Filter the records below down to lines containing "computer".

Content starts

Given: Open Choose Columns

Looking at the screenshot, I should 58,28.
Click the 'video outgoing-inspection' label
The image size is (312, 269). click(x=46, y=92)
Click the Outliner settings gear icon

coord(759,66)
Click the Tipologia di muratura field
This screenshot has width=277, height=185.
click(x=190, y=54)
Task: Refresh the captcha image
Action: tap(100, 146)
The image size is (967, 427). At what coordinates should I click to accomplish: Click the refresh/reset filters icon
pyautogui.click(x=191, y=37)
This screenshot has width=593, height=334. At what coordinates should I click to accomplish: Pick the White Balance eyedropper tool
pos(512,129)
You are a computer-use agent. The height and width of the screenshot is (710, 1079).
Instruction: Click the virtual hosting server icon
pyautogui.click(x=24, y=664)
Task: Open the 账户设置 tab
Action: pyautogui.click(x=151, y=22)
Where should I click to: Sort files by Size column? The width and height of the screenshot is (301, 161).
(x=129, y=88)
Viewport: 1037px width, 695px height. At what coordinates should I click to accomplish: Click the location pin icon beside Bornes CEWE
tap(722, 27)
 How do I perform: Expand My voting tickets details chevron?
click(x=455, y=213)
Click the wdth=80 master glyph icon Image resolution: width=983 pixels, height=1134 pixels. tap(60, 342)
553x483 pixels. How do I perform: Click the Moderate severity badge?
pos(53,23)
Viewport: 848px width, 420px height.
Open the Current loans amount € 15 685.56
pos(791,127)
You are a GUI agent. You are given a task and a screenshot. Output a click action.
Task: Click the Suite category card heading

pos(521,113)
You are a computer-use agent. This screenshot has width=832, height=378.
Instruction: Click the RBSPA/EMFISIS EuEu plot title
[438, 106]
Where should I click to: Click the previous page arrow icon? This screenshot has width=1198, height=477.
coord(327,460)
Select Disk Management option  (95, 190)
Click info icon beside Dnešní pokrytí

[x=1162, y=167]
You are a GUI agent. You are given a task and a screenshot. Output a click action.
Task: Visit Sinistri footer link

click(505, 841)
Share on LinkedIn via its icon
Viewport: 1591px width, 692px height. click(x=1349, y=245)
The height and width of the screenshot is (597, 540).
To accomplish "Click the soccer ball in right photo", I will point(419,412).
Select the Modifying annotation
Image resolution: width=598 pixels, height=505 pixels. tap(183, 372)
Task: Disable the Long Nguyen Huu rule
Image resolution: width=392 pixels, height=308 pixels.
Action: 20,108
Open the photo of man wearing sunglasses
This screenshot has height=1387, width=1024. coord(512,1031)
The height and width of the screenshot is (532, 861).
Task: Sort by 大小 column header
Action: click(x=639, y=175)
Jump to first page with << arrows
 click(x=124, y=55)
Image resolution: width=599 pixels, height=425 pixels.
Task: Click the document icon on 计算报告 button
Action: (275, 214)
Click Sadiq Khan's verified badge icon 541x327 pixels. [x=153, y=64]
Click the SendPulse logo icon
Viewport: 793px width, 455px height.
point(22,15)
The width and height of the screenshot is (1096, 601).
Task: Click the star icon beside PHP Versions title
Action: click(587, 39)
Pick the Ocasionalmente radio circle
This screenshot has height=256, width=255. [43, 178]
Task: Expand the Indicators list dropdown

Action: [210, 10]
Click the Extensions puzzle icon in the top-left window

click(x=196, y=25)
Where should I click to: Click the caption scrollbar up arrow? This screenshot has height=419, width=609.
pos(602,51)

Content ends

→ WRITTEN SOLUTION
You are a computer-use agent. The height and width of the screenshot is (710, 1079).
You are a computer-use agent. This screenshot has width=832, height=378.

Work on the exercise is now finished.